Question 1. Does Scripture support or agree with the concept of Purgatory?

Answer 1. No, Scripture does not support or agree with the concept of Purgatory.

Question 2. Doesn't the Church refers to a Scripture to support the concept of Purgatory?

Answer 2. Indeed it does. It refers to a passage in the book of Machabees, where Judas Macabee offered prayers for the dead (Ref. 3.).

Question 2a. Isn't that enough evidence that prayer for the dead (in Purgatory) is valid?

Answer 2a. Not at all. There are two very good reasons why.

Just because Scripture reports a thing does not mean that thing is valid or right to do. For example, Scripture reports that the Apostles rolled dice to decide who to pick as a replacement for Judas. Does that mean it is proper for us to roll dice whenever we have a decision to make? Certainly not. Scripture only reported what was done, it did not promote the action. And, in fact, their choice for a replacement for Judas was wrong, because God himself later chose Paul to fill the empty Apostle slot.

The single 'scripture' (Ref. 3) used by Rome to justify three of its major doctrines (Purgatory, Indulgences, Prayer for the dead) is in a book you can find in the Roman Catholic Bible.... but in no other!
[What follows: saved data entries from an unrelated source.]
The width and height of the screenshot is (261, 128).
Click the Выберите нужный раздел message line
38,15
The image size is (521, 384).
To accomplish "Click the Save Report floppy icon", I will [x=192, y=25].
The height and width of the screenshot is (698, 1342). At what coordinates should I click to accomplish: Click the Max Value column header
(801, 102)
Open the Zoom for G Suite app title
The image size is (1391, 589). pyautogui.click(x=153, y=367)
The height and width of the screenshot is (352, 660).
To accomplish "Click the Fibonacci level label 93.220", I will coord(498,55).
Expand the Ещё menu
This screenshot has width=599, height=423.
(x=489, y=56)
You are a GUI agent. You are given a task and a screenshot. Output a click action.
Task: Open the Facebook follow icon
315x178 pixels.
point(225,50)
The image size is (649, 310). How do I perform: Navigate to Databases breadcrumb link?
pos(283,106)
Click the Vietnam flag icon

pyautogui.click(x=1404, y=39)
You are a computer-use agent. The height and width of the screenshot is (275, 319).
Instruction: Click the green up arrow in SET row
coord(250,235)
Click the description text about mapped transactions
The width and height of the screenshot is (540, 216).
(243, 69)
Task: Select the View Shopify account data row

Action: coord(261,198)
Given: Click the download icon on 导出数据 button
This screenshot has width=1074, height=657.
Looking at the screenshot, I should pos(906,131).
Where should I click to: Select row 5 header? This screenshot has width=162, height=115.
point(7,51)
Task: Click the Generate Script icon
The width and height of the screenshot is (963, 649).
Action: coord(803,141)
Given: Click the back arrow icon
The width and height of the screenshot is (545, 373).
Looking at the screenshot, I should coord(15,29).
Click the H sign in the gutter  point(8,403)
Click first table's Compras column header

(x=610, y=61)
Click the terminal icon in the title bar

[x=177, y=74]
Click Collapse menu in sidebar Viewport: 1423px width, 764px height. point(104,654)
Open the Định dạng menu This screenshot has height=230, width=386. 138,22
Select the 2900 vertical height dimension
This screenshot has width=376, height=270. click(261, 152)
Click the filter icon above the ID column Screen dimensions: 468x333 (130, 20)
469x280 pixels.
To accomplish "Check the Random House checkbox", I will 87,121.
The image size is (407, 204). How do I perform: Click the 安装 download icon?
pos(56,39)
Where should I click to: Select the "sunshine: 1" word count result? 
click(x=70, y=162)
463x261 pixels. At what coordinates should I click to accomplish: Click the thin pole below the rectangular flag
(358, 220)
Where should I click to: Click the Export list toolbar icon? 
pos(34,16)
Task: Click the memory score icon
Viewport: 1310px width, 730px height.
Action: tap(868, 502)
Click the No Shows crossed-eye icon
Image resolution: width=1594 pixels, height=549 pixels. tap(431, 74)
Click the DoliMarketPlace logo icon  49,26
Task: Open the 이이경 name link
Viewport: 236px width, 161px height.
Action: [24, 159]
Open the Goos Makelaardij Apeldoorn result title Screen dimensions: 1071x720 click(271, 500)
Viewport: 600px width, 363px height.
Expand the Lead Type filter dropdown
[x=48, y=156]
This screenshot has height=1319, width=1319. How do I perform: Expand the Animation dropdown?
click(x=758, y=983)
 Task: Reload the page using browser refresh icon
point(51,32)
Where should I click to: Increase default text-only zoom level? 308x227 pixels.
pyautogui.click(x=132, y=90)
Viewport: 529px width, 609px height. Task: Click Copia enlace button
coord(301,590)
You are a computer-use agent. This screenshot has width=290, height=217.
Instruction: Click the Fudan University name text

There are dozens of bible translations and transliterations, and all of them, save for the Douay-Rheims (the official Catholic translation) they all reject the books of 1st and 2nd Machabees! Why? Because all bible scholars agree that these books are spurious, as they contain much material that is contradicted by the rest of the bible!

It is a general rule among Scriptural scholars that one must never base an entire doctrine on a single, unsupported passage of the Bible. Yet that is exactly what Rome has done! And when that passage is contradicted by hundreds of other passages, which it is, you reject it out-of-hand. Yet Rome embraces it. Go figure.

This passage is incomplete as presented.